Europe pushes ahead with 'dune buggy' Mars rover
- Published
The European Space Agency is moving rapidly to develop its next Mars rover.
It already has one vehicle set to go to the Red Planet in 2022, but is now pushing ahead with a second robot, which will depart in 2026.
This additional rover is part of the US-European project to return rock samples to Earth for analysis.
Esa has awarded an advanced B2 contract to the UK arm of the aerospace giant Airbus, which will enable the firm to kick-start the necessary technologies.
The new rover is dubbed "Fetch" because its mission will be to find and retrieve the rock samples that have been collected and cached on the surface by the American Perseverance rover, external, which is heading to Mars next month.
Perseverance will drill interesting rocks and put the tailings in small tubes, which it will then drop to the ground.
The UK-built Fetch robot will pick up these cylinders and take them to a rocket system that will fire the samples up into space where a satellite will be waiting to capture them and bring them home.
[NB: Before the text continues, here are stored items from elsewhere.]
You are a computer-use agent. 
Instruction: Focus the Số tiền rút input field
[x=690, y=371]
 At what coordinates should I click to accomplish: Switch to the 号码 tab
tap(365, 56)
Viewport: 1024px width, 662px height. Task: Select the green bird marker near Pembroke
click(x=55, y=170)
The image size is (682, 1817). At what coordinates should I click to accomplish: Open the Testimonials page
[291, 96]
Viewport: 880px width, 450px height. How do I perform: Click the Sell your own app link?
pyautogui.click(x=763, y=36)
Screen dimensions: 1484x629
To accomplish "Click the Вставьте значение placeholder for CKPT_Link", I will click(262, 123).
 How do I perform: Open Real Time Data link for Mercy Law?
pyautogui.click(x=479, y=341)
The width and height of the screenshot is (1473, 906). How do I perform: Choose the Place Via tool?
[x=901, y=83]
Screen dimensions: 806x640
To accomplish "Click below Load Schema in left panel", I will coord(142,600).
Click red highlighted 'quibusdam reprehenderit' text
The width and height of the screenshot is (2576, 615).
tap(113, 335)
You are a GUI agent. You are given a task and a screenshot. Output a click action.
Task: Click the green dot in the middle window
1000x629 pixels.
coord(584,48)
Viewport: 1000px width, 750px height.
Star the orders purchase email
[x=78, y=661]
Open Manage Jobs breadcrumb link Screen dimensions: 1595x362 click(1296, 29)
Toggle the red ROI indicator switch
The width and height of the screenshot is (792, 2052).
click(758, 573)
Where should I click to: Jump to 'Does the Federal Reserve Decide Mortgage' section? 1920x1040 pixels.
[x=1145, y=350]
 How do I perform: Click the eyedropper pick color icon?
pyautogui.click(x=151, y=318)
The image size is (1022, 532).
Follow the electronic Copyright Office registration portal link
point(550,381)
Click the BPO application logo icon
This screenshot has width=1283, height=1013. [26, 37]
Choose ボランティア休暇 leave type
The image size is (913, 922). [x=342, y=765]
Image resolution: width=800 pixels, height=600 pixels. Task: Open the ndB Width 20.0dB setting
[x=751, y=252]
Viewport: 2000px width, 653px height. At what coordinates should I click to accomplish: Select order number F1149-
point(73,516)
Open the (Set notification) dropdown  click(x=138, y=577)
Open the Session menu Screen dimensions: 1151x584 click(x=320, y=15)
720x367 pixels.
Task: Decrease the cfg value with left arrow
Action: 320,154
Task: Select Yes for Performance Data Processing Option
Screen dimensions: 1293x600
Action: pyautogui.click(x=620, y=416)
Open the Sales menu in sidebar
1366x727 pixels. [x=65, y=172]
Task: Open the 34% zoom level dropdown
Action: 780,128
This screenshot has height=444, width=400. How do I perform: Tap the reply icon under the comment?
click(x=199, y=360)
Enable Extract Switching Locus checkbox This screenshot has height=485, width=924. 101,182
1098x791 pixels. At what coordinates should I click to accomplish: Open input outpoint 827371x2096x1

Esa and its US counterpart, Nasa, want to despatch the Fetch robot and rocket system to Mars in 2026. The limited time means Esa has had to compress its normal contracting arrangements with industry, and is effectively sole-sourcing from Airbus. Ordinarily, companies would still be in open competition at this stage of a project.
"Because of the tight schedule, we came up with this idea of an advanced B2 contract that will allow our key sub-contractors on all the major systems to get to work right away," said Airbus project manager Ben Boyes.
The most obvious difference between Fetch and Esa's 2022 Rosalind Franklin rover is the locomotion system. Mars rovers have traditionally been six-wheelers. Fetch will have just four large wheels, giving it the look of a "dune buggy".
This design decision is controlled in part by the volume constraints of the capsule system that will take Fetch and its associated equipment to Mars, but also by the type of driving the rover will have to do when it gets on the ground.
Engineers envisage the 230kg Fetch robot as something of a speedster, travelling hundreds of metres a day over sometimes difficult terrain as it searches for, and retrieves, the rock canisters dropped by Perseverance.
"These wheels really are pretty big," explained Mr Boyes. "Rosalind Franklin's wheels are about 25cm in diameter; the wheels on Fetch are 70cm. But while Rosalind Franklin is an exploration mission where a decision can be taken to avoid tricky ground, Fetch has a very specific job and will be under time pressure. It may need to cross fractured ground."
The wheels have been developed by Nasa at its Glenn Research Center and the B2 contract will see examples fitted to a prototype rover, or breadboard, to demonstrate their capability.
This prototype will also feature a visual recognition system that identifies the sample tubes on the ground, a test robotic arm and gripper system to practise picking them up, and autonomous navigation technology to enable the vehicle to move around safely.
"In field trials we will do a full end-to-end system confidence test, to build on the individual technologies we're developing," Mr Boyes said.
"In these trials we'll drive up to 100m, look around, find a tube, and pick it up. That's what we're really focussing on in this phase of the project."
Airbus has pulled into its consortium a lot of the top European space engineering companies, including Franco-Italian firm Thales Alenia Space with which it might still have been in competition during a more familiar Esa contracting process. Other big names include Italy's Leonardo, which is working on the robotic arm; and Canada's MDA, the company which made the chassis system for Rosalind Franklin.
The B2 phase will continue into 2021, when, assuming Esa is happy to proceed, the project will then roll straight into the build phase - what are called the C and D phases of the project.
European space ministers approved funding up to November 2022. They'll need to sanction more funds at that point, but the expectation is that the Fetch rover will be built and ready to ship to the US in 2025. It's in America that the rover will be integrated into the landing platform that also houses the rocket system to take the retrieved rock samples up into Mars orbit.
Europe will be building the waiting satellite as well. The announcement of the contract for the next phase of this element, known as the Earth Return Orbiter, is imminent.
Returning rock samples from Mars is an especially complex and expensive project (costing many billions), but if all the planned aspects come together it's hoped Earth laboratories could be examining small chunks of the Red Planet's crust in perhaps 2031.